It’s tough for companies to switch from selling directly to consumers to going in-network with insurers, Cohen said. The process requires changing the design of a product to suit people with insurance, and getting set up to bill and collect from health plans. It also takes a significant amount of time to negotiate insurance contracts and credential therapists, he said.

“We’re two and a half years into this journey. So any entity out there, and there are several who are considering or talking about getting into network, it’s just it’s going to take them some time to get there,” Cohen said.

Over the past few years, the virtual mental health company has been slowly pivoting from selling directly to consumers to getting paid by insurance companies. Earlier this year, it announced plans to start serving people enrolled in Medicare, and is currently doing so in 12 states with plans to expand nationwide by the end of this year. And this week, Talkspace said it’s now in network with Humana’s health plan for military members.

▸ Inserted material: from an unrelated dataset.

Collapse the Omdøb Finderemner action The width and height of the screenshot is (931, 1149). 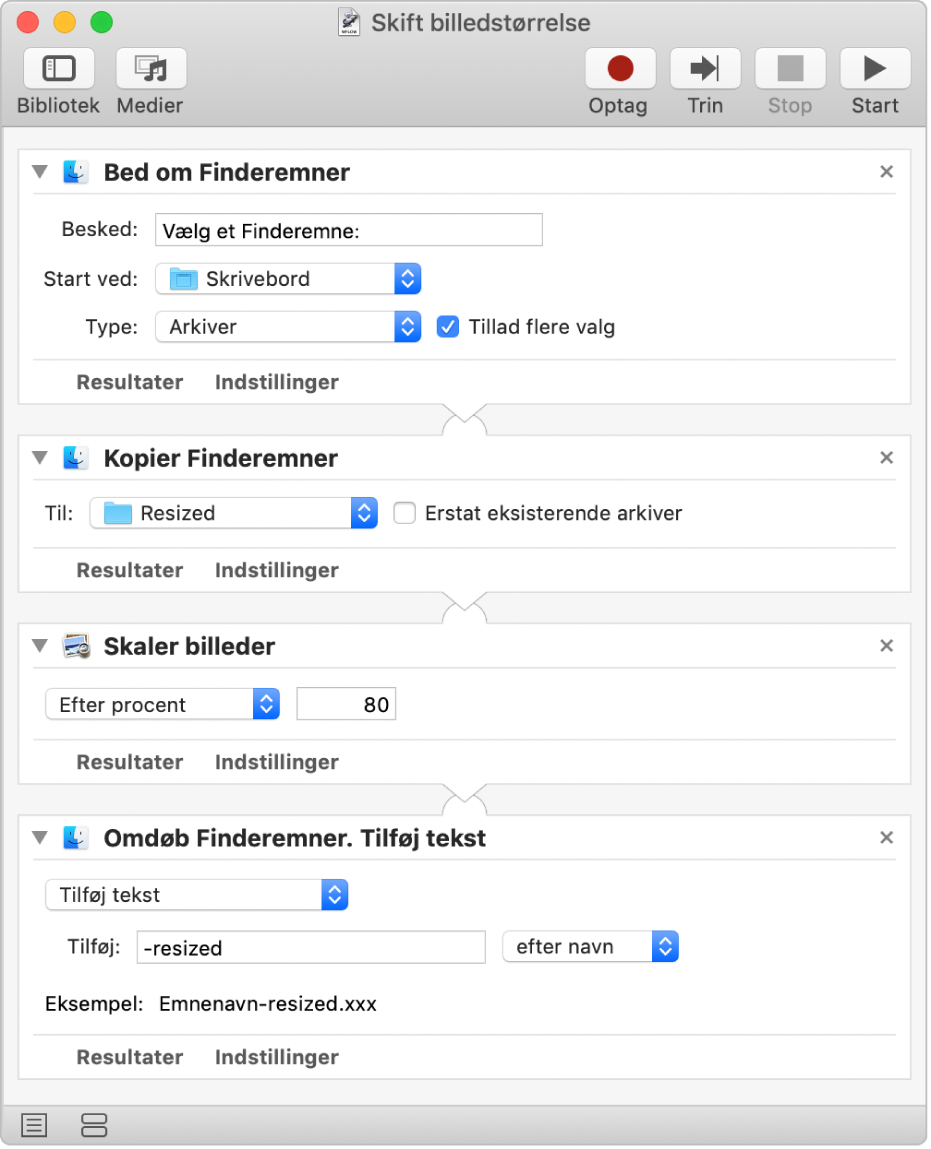coord(40,838)
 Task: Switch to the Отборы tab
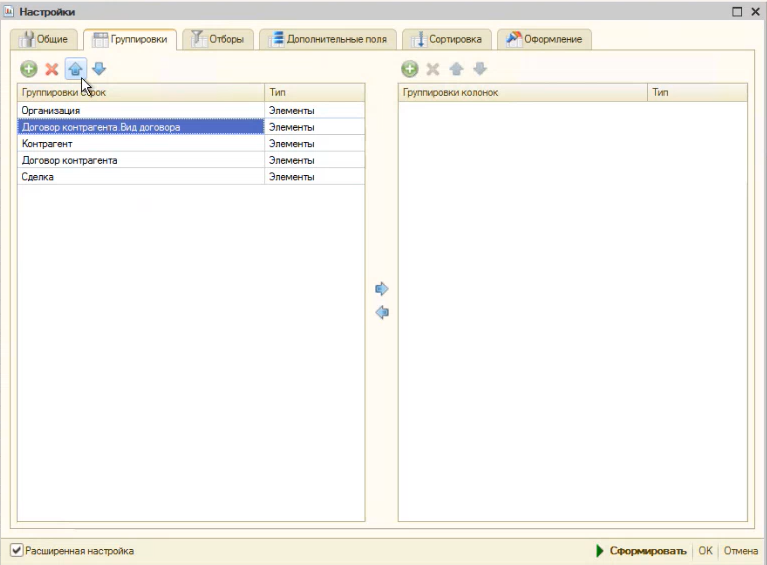pos(217,39)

Talkspace isn’t alone in trying to change up its customer base. Its rival Teladoc, which operates the struggling direct-t0-consumer therapy business BetterHelp, earlier this summer hired a new CEO with a health plan background, as the telehealth giant pushes into selling to health plans to reverse its post-pandemic slump. Last week, Teladoc executives said they plan to get health insurers to cover BetterHelp services.

Talkspace reported second-quarter results in line with Wall Street expectations, recording revenue of $46.1 million, an increase of 29% from last year, driven by growth in revenue from insurers and employers. It reported a net loss of $474,000, compared with a loss of $4.7 million in the same quarter in 2023.